[Kutipan untuk Dibaca]

———

Jumat, 24 Juni 2011

Tanah Pasundan di Negeri Anoa


      Memiliki kesempatan obserfasi di sebuah desa, perasan saya seperti kembali pulang kampong berkumpul bersama keluarga dan kerabat. Suasana dan perasaan mengajak saya untuk secepatnya terjun ke tanah dan udara di sana. Hari itu Rabu 15 Desember 2010. Saya memutuskan untuk melakukan perjalanan menuju sebuah desa yang masih terbilang alami, ditemani oleh sahabat saya. Pemandangan yang menghijau membuat hati dan pikiran menjadi damai. Seperti itu kata orang ketika menginjakkan kaki di desa itu. Sebuah desa yang terletak di sebelah utara pulau Sulawesi Tenggara ini berbeda dengan desa-desa lainnya di Sulawesi Tenggara. Awalnya saya mendengar ada orang Sunda di Sulawesi Tenggara ini terasa aneh karena, saya belum pernah mendengar sebelumnya ada sebuah desa yang keseluruhan berisi orang Sunda. Tetapi itu memang ada.  Di kecamatan Ranomeeto kelurahan Ranomeeto ini bermukin sekitar 350 kepala keluarga, yang hampir  keseluruhannya berbahasa sunda.

———

[Data untuk mencari letak kata dan elemen]

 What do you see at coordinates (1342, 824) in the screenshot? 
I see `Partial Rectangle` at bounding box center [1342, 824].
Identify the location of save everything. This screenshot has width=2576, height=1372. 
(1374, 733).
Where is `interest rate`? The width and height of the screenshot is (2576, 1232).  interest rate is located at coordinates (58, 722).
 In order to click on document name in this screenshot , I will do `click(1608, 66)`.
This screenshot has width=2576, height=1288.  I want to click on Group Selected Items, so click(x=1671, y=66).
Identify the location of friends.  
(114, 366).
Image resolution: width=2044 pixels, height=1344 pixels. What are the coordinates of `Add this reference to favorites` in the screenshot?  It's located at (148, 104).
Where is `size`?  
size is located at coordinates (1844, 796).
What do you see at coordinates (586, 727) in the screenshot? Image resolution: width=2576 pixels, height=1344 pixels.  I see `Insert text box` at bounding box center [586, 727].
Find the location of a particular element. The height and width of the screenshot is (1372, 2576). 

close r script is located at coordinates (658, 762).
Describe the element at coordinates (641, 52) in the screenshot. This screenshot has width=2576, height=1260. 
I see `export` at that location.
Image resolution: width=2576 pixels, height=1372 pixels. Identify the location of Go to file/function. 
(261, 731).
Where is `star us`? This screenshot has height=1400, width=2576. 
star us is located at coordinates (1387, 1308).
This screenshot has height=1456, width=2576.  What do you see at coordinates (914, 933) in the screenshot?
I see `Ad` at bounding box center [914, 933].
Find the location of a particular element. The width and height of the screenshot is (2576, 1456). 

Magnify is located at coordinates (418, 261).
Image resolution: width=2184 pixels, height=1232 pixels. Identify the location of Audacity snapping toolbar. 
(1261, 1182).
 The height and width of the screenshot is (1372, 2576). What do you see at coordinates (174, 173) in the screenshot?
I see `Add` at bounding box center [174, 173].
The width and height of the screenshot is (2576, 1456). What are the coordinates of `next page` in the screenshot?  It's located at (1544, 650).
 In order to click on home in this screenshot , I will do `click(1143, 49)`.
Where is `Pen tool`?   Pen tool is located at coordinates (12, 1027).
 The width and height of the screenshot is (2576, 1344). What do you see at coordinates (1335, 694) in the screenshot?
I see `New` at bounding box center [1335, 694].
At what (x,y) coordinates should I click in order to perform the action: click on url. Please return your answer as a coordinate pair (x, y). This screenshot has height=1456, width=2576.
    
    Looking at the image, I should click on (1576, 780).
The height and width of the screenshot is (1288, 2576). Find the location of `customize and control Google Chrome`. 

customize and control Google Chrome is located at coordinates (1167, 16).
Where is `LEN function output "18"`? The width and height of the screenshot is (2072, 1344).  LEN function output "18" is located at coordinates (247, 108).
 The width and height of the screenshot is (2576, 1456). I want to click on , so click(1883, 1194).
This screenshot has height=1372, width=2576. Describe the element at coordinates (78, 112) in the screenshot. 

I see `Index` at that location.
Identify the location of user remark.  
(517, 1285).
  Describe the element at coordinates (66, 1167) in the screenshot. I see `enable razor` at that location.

———

[Soal Latihan]
a. Ubah paragraf dalam tulisan tentang desa Sunda di Ranomeeto yang diawali "Memiliki kesempatan obserfasi" menjadi daftar poin singkat. Semua fakta utamanya harus tetap ada.
b. Jawab pertanyaan berikut berdasarkan tulisan tentang desa Sunda di Ranomeeto.
(i) Pada hari dan tanggal berapa penulis berangkat ke desa itu?
(ii) Siapa yang menemani penulis dalam perjalanan itu?
(iii) Kira-kira berapa kepala keluarga yang tinggal di Kelurahan Ranomeeto?
c. Sambung tulisan tentang desa Sunda di Ranomeeto, mulai setelah kalimat terakhirnya.

[Jawaban yang Diharapkan]
a.
- Penulis mendapat kesempatan observasi di sebuah desa dan merasa seperti pulang kampung, berkumpul bersama keluarga dan kerabat.
- Pada Rabu, 15 Desember 2010, penulis pergi ke desa yang masih alami itu bersama seorang sahabat.
- Pemandangan desa itu hijau dan, kata orang, membuat hati dan pikiran damai.
- Desa itu terletak di sebelah utara Sulawesi Tenggara dan berbeda dari desa-desa lain di Sulawesi Tenggara.
- Awalnya penulis merasa aneh mendengar ada desa di Sulawesi Tenggara yang seluruh warganya orang Sunda, tetapi desa itu memang ada.
- Di Kelurahan Ranomeeto, Kecamatan Ranomeeto, tinggal sekitar 350 kepala keluarga yang hampir semuanya berbahasa Sunda.

b.
(i) Rabu, 15 Desember 2010.
(ii) Sahabat penulis.
(iii) Sekitar 350 kepala keluarga.

c.
     Sebagai orang Sunda, saya merasa senang ternyata banyak saudara-saudara saya urang Bandung bermukim di Negeri Anoa ini. Desa ini bernama Sindangkasih, yang secara harfiah terdiri dari dua kata yakni “sindang” yang artinya singgah, dan “kasih” yang artinya memberi. Jadi sindangkasih sering diartikan dengan “singgah memberi”. Mengapa demikian? Mengapa tidak dikatakan demikian, pemandangan yang alami dan suasana kampung yang damai, membuat sesuatu yang pengap menjadi segar. Hal itulah yang diberikan oleh desa ini. Sebuah obat bagi jiwa-jiwa yang sesak, mungkin bisa dikatakan demikain. Satu-satunya trasmigrasi yang paling dekat dengan kota di Sulawesi Tenggara ini,  yakni Desa Sindangkasih, yang berbatas dengan desa Amoetosiama di sebelah selatan, desa Jati Bali sebelah timur, desa Lameuru sebelah utara, dan desa Rambu-rambu Jaya sebelah barat. Desa Sindangkasih ini memiliki jarak hanya 27 km dari pusat kota Kendari, jika menempuh perjalan hanya sekitar 30 menit. Di sepanjang perjalanan pun mata kita akan dimanjakan dengan pemandangan yang menghijau sejuk, rasa-rasanya seperti berada disebuah hutan lindung yang begitu menghijau.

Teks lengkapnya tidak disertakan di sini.